Description of the task - Find every line of the records that has "will" and return it.

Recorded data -
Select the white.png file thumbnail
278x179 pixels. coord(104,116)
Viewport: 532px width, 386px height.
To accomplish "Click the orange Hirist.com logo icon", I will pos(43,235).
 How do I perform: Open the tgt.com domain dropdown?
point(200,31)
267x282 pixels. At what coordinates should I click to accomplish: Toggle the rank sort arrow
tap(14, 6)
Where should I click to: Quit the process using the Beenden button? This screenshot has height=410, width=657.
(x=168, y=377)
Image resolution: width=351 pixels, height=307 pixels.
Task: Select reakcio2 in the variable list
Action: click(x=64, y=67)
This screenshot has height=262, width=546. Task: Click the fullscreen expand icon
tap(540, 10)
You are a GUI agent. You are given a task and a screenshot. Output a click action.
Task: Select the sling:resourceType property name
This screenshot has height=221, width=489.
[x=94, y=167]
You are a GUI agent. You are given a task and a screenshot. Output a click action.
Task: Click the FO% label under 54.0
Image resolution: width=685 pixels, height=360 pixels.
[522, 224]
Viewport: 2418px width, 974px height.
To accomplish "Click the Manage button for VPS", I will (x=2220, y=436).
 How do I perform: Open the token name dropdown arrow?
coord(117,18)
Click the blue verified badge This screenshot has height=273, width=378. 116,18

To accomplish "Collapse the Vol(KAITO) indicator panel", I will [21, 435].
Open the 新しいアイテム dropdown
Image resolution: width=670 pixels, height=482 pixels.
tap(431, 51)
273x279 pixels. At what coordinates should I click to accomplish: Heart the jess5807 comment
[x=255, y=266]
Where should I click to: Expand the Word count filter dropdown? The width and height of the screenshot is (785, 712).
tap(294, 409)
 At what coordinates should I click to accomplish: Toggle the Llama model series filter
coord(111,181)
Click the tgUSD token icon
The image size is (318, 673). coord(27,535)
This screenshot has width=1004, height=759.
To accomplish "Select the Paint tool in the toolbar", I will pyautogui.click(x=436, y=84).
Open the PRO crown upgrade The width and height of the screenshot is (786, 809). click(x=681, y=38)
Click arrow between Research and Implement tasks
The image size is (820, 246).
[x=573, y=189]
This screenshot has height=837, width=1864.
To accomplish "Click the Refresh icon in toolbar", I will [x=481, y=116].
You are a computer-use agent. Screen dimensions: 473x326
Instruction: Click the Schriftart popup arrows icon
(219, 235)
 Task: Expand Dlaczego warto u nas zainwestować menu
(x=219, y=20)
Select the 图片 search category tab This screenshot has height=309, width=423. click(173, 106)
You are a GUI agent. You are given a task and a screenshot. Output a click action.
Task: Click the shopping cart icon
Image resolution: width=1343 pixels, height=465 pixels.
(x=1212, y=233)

Answer to this problem -
To accomplish "Click the orange Hirist.com logo icon", I will pos(43,235).
To accomplish "Click the Manage button for VPS", I will (x=2220, y=436).
To accomplish "Collapse the Vol(KAITO) indicator panel", I will [21, 435].
To accomplish "Select the Paint tool in the toolbar", I will pyautogui.click(x=436, y=84).
To accomplish "Click the Refresh icon in toolbar", I will [x=481, y=116].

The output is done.